Problème à résoudre:
Reproduisez intégralement les lignes des items, de la ligne contenant « Task: Collapse the パーソルのHiPro問題とは？ answer » jusqu'à la fin des items, bornes incluses, en décalant de 31 chaque valeur des coordonnées données en réponse. Omettez les images dans votre réponse.

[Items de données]
=====

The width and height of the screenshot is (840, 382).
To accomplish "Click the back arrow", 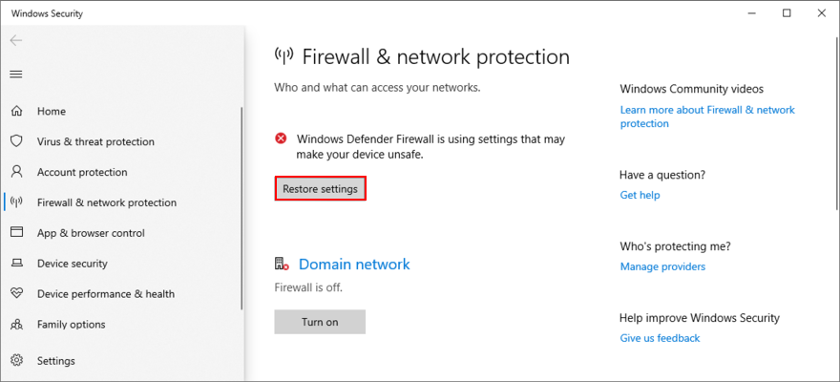I will (16, 40).
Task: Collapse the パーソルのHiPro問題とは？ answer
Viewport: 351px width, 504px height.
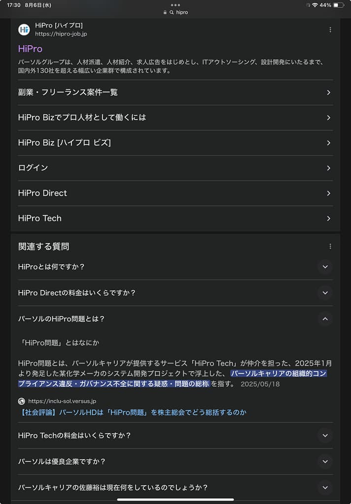Action: (324, 319)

=====

Résultat de la tâche:
Task: Collapse the パーソルのHiPro問題とは？ answer
Viewport: 351px width, 504px height.
Action: (355, 350)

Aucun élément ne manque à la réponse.